Wednesday, September 26, 2012

My New Year Resolutions

Day 617 - It was a long day. In regular times, since this is the day of atonement, I will be sitting and pondering about my life, about the year that just passed and the new one in our gates. But this year is not regular. I have a project I delayed as much as I could and its due date is tomorrow. So I woke up this morning at 7:30, really not something you want to do on a day off especially when you are fasting, but I had work to do. For the next 8 hours I was just working and researching and typing away my plans and ideas for this special trip to Cambodia, with only few short breaks just to move around a little and get off the computer. At 15:30 I put the last period on the electronic document and was finally able to call it a day; finally be able to pay attention to my beloved daughter who was fasting here with me and had to deal with a totally absentee mother. But I am done. I met my deadline and as usual I am asking myself, why do I do this, why do I delay everything until the very last moment and than have to work crazy hours to meet my goal, why don't I just do it slowly as originally planned . I have to start working on this issue. It is something I know and fight my whole life and I think it is time to take it more seriously and start dealing with it. It just doesn't make sense I am not a kid anymore and I should be able to do that. Maybe this should be my new year resolution - 

  • work on my tendency to procrastinate and actually come on top of it. 

What else do I want to achieve this coming year?

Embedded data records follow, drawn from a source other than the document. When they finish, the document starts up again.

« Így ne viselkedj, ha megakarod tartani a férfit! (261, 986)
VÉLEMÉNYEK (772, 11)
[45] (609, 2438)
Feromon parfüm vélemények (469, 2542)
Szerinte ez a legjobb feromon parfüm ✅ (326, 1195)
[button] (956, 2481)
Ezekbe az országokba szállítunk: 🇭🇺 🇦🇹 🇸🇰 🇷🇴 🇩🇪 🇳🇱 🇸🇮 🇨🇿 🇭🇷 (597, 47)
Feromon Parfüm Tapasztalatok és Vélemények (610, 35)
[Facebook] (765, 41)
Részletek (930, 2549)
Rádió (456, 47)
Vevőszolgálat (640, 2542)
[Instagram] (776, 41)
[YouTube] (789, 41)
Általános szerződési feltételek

  • Keep painting and not be afraid to break the rules, and my own boundaries
  • Get back to writing my book and now with broader view and less anger
  • still, like every year, read at least one book a month
  • Try to put my finances in order, go into investments maybe or find a way to earn more money 
  • Take at least one trip abroad, a brave one to an unfamiliar land
  •  Relationship, not sure yet if I want to put it as a goal so not a resolution, just something to think about
  • Start cooking again and start entertaining again
  • Volunteering of some sort
  • Be a good person to my loved ones and to everyone else - stay in touch with the important people in my life
I have a big list. I hope to be able by the end of this year to look back and say - I achieved it all. May I and everyone in my life have a healthy and fulfilling year.
   
I am thankful to have finished my project. I am thankful to my daughter for being so supportive and enabling me to do this. I am thankful for serious talks I had today with my mother in law, with my MF, and with my daughter; it is new year and I love these kind of discussions. I am thankful for people who love me enough to be able to tell me things they know I won't like to hear; I really appreciate that. I am thankful for a very meaningful holy-day; for a meaningful year; for the new year in our gates; for my life with all the turns and pitfalls, just as they are.